* **Problem to solve**:
Rewrite the lines from the one that has "You are a computer-use agent." through the last line, putting "button" in place of "icon" and changing nothing else. Omit the pictures.

** START OF Raw data **

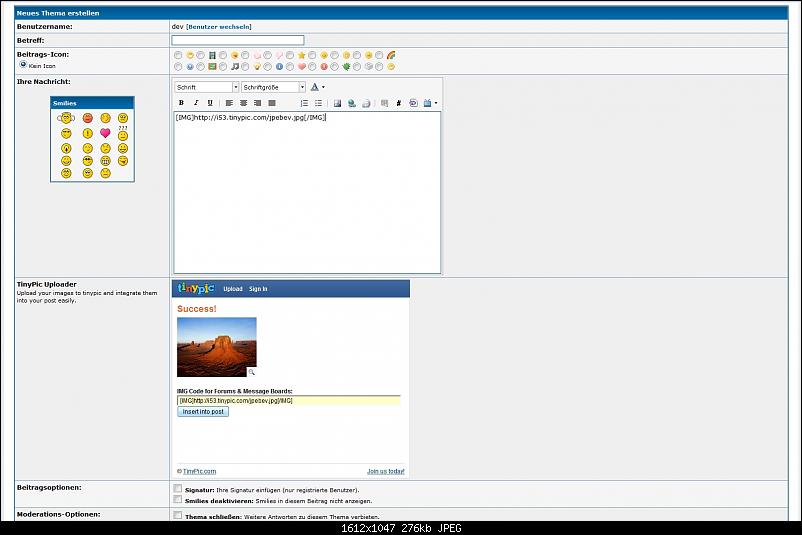This screenshot has height=535, width=802.
Task: Check the 'Smilies deaktivieren' option
Action: tap(177, 500)
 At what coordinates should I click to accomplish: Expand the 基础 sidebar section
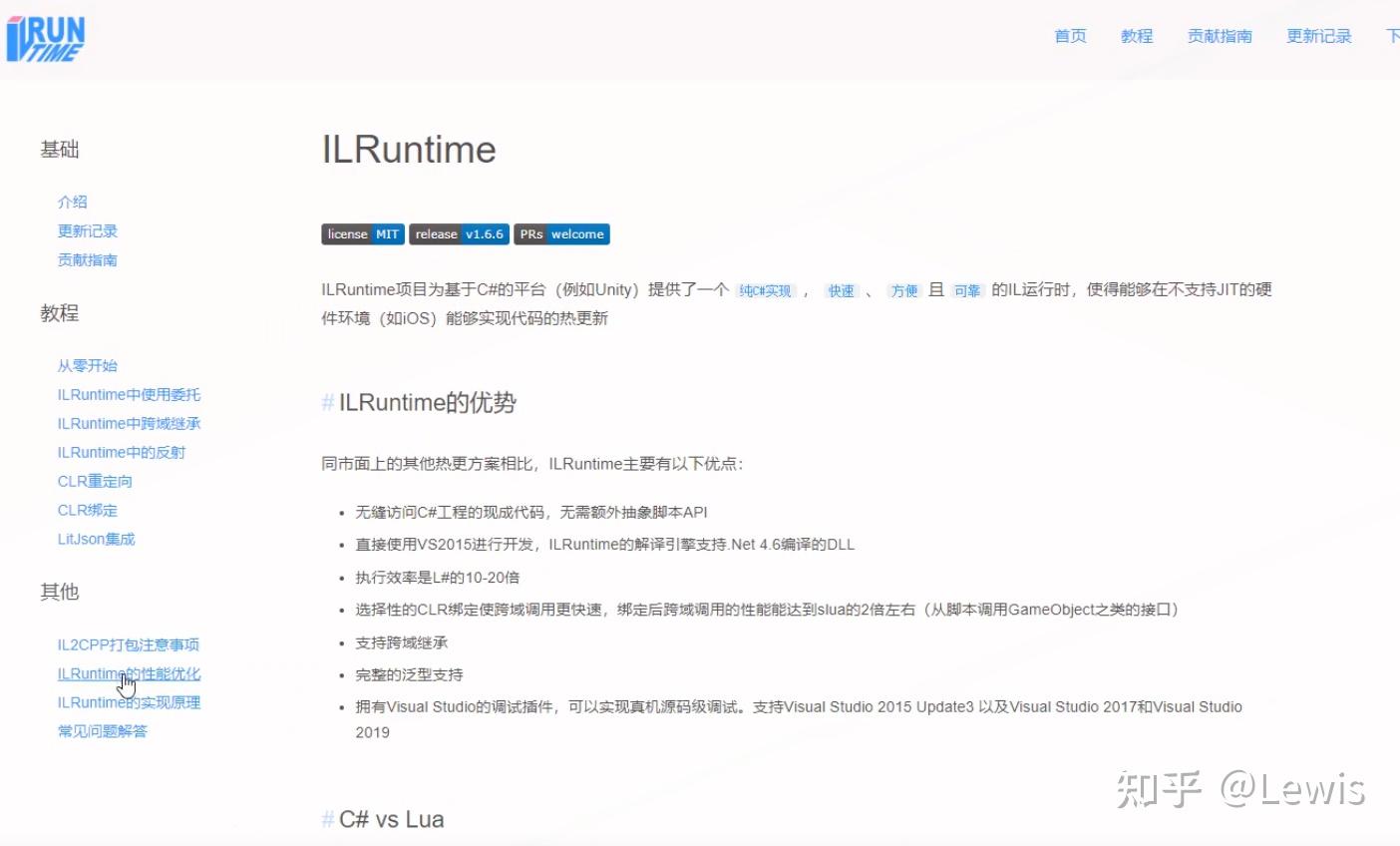click(x=59, y=149)
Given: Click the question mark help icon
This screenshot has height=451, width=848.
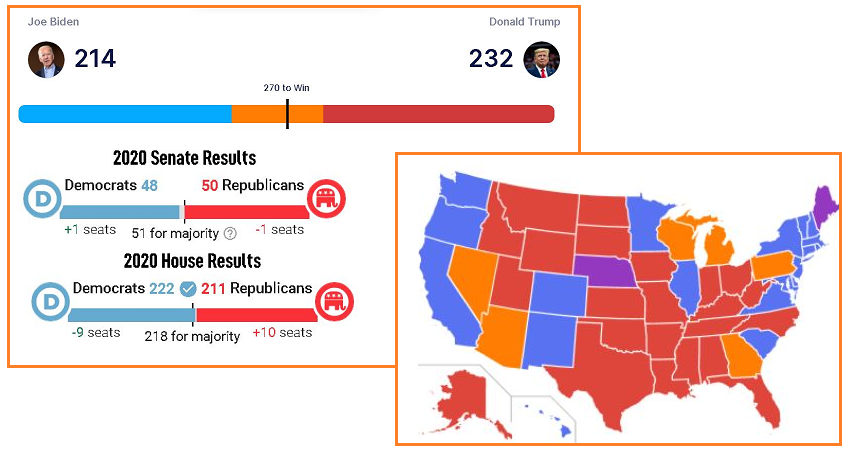Looking at the screenshot, I should (x=230, y=233).
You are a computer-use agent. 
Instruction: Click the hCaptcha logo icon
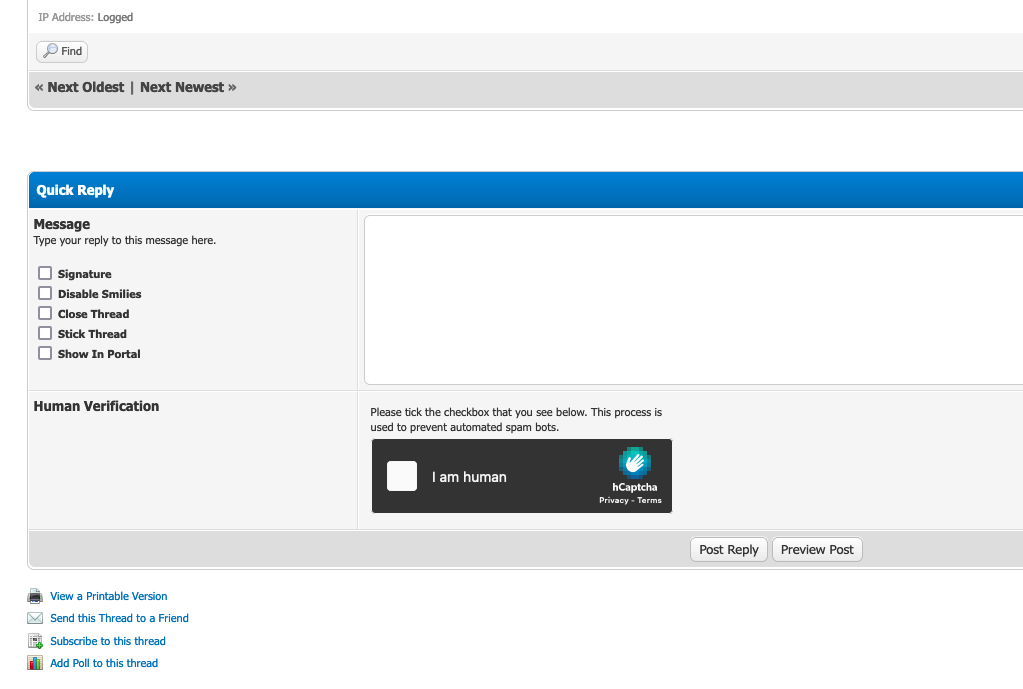coord(634,463)
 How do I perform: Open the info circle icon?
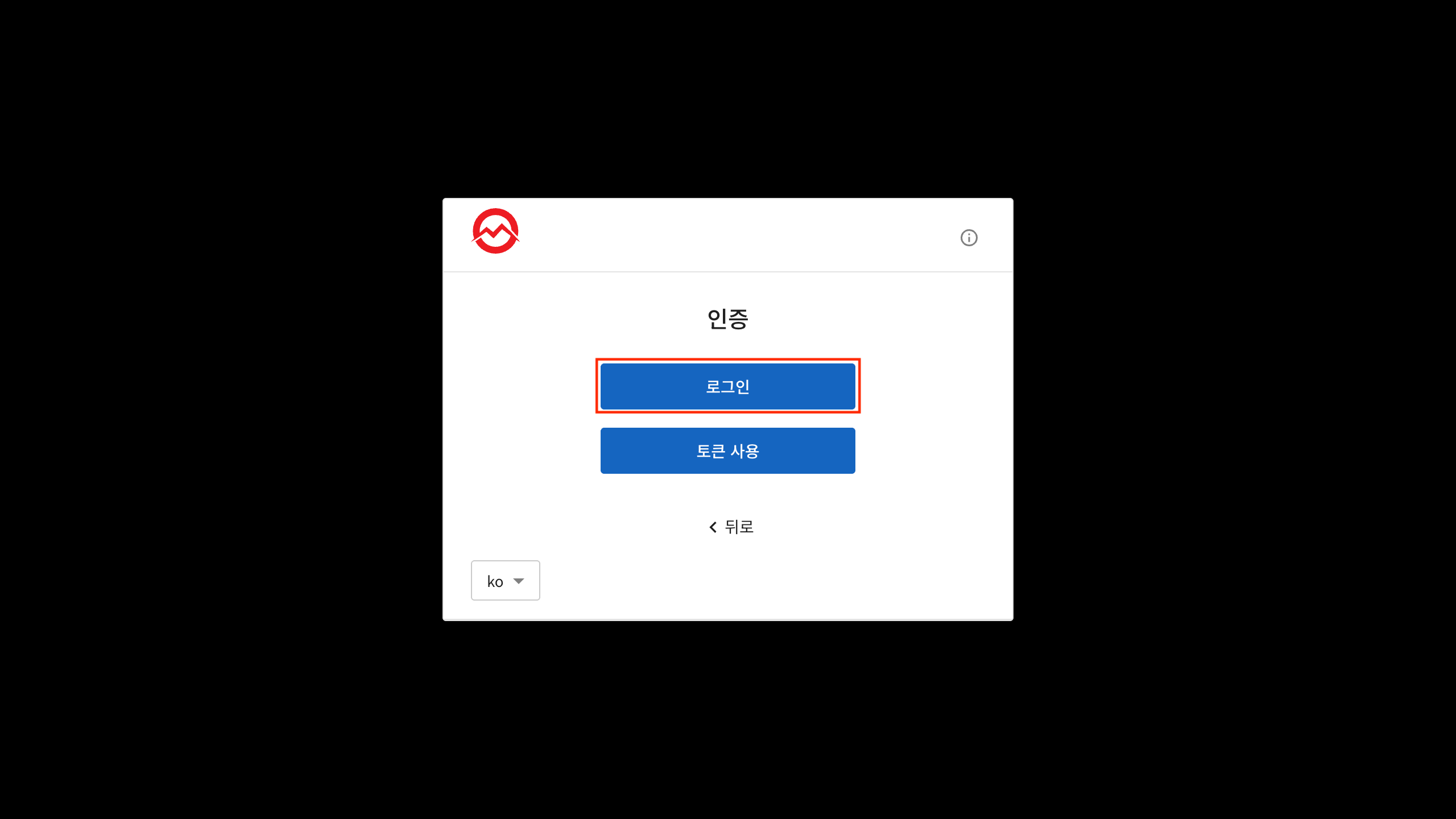[969, 238]
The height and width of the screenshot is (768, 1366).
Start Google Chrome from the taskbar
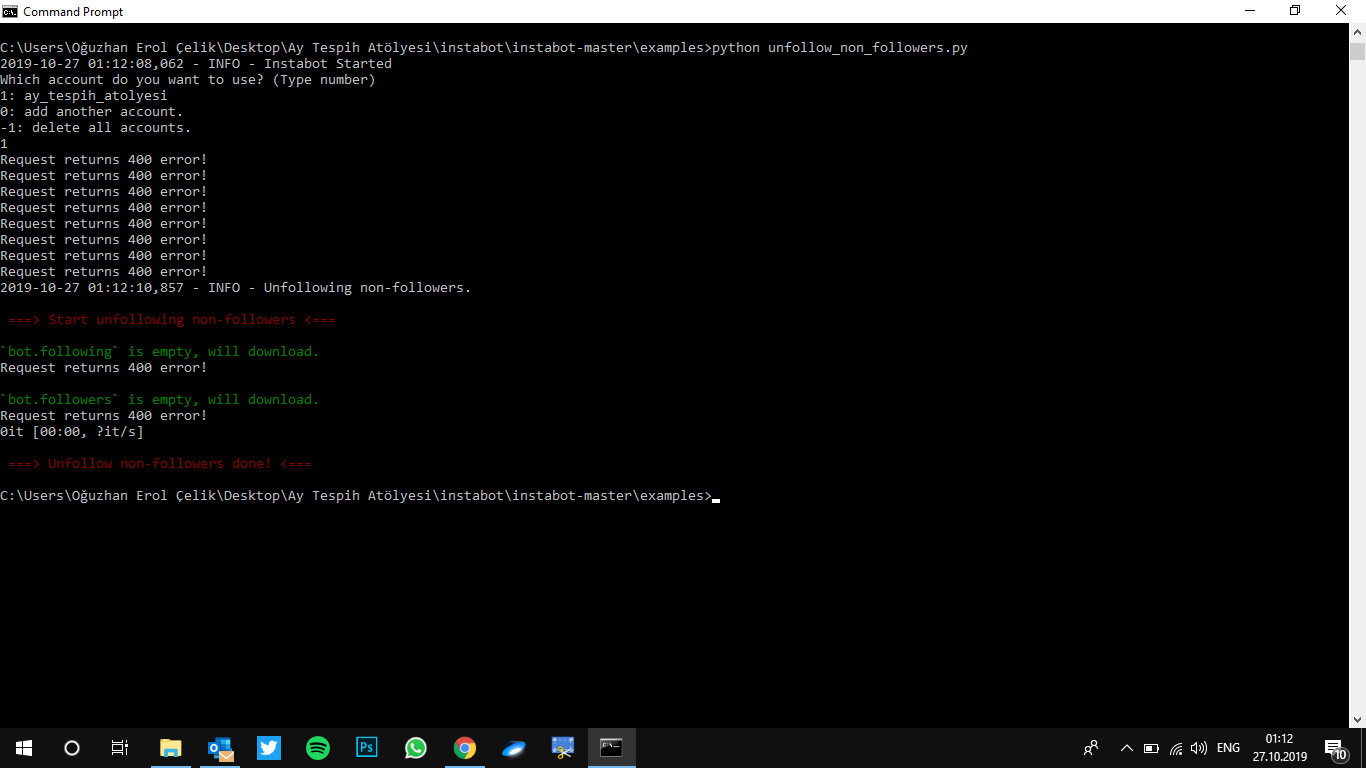click(464, 747)
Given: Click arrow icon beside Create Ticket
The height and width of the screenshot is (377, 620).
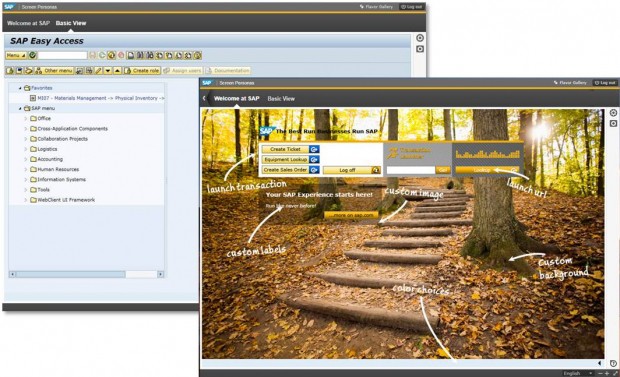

** END OF Raw data **

* **Solution to this exercise**:
You are a computer-use agent. 
Instruction: Click the hCaptcha logo button
coord(634,463)
 How do I perform: Open the info circle button?
[969, 238]
The height and width of the screenshot is (768, 1366).
Start Google Chrome from the taskbar
click(464, 747)
Given: Click arrow button beside Create Ticket
The height and width of the screenshot is (377, 620).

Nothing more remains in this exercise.